Until recently, knowledge of which parallel random number generators (RNGs) worked
best rested with a small circle of researchers who, like Ceperley, had been using
the generators for years. Scientists new to large-scale simulations had few
alternatives than trial and error.
But no longer. Ceperley and former postdoct Ashok Srinivasan, now at the Indian
Institute of Technology in Mumbai, India, and Michael Mascagni, director of the
Program of Scientific Computing at the University of Southern Mississippi, have
developed a library of parallel random number generators that is accessible via the
Web. Called SPRNG, for Scalable Parallel Random Number Generators, the library
collects the top five RNGs into a single, easy-to-use package that runs on almost
any computing architecture.
"Now researchers won't have to start from scratch," says Ceperley, who is also a
member of the Alliance's Nanomaterials Application Technologies team. "With this
library, they can take advantage of the highest quality random number generators
available."
Ceperley, Srinivasan, and Mascagni began developing SPRNG five years ago with a
grant from the Defense Advanced Research Projects Agency. At the time, RNGs were
not only difficult to find but also many were not performing up to the standards
necessary with more powerful computers. SPRNG solved both problems.
"These five generators have never failed the standard tests we put them through,"
says Mascagni. SPRNG has been subjected to some of the largest random number
tests -- up to 1013 numbers -- and some of the first tests of random
number streams in parallel. The software includes a test suite to verify the
quality of the random number streams. (Its fastest generators are about five times
as fast as drand48, the standard UNIX generator.)

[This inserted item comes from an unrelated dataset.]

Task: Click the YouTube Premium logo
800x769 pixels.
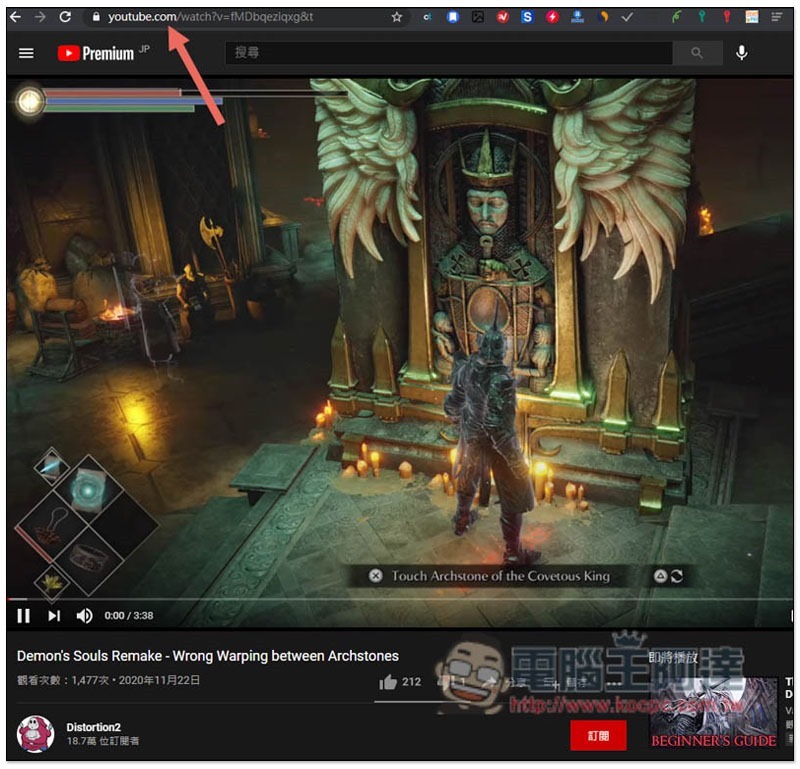Action: pos(96,53)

Researchers still need to test these generators with their own applications, but
SPRNG has made this step easier, too. Srinivasan modified the generators in SPRNG
to run on almost any parallel computing architecture. SPRNG is also compatible with
programs written in Fortran, C, C++, and Java. Users can switch among generators in
the library with a single change on the load line. They can add new
generators with the template included in SPRNG.

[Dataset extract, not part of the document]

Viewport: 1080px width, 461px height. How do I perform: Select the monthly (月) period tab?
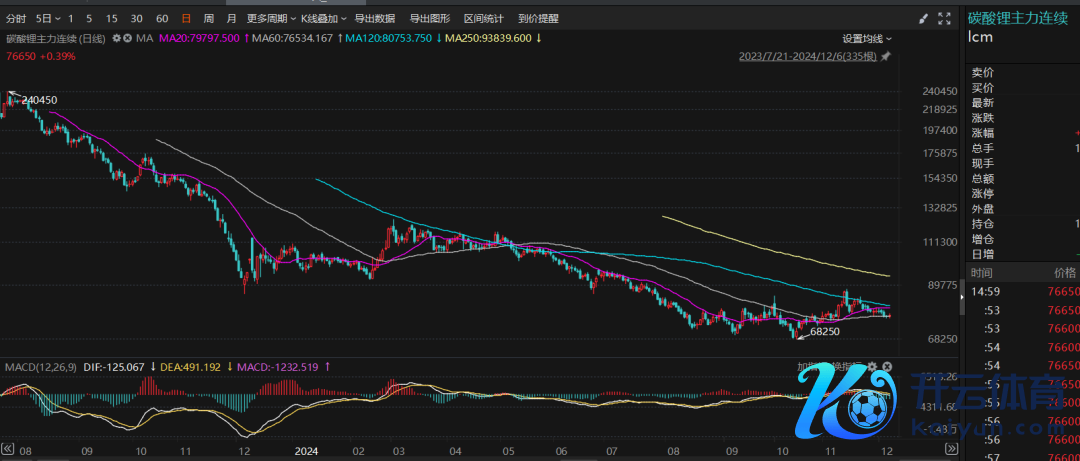231,19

Another benefit of SPRNG is that it uses entire families of RNGs so that codes
written for single processors can run in parallel -- that is, on several processors
at once. When a process forks -- splits and runs on more than one processor -- the
family of RNGs attached to the original processor also split, with one generator
sent to each processor called into service. Usually when researchers convert a
serial code into a parallel one, the same random number generator is repeated
across all the processors. The result is the same as if they had run the job on a
single processor.
The library has been ported to Cray T3E, IBM SP2, HP-Convex Exemplar, SGI Cray
Origin2000 systems; Sun, HP, and SGI workstations; and PCs running Linux. So
enthusiastically has SPRNG been embraced by the computational science community
since its release in June that the development team has received an additional $1.1
million to continue work on the library. Mascagni is lead investigator.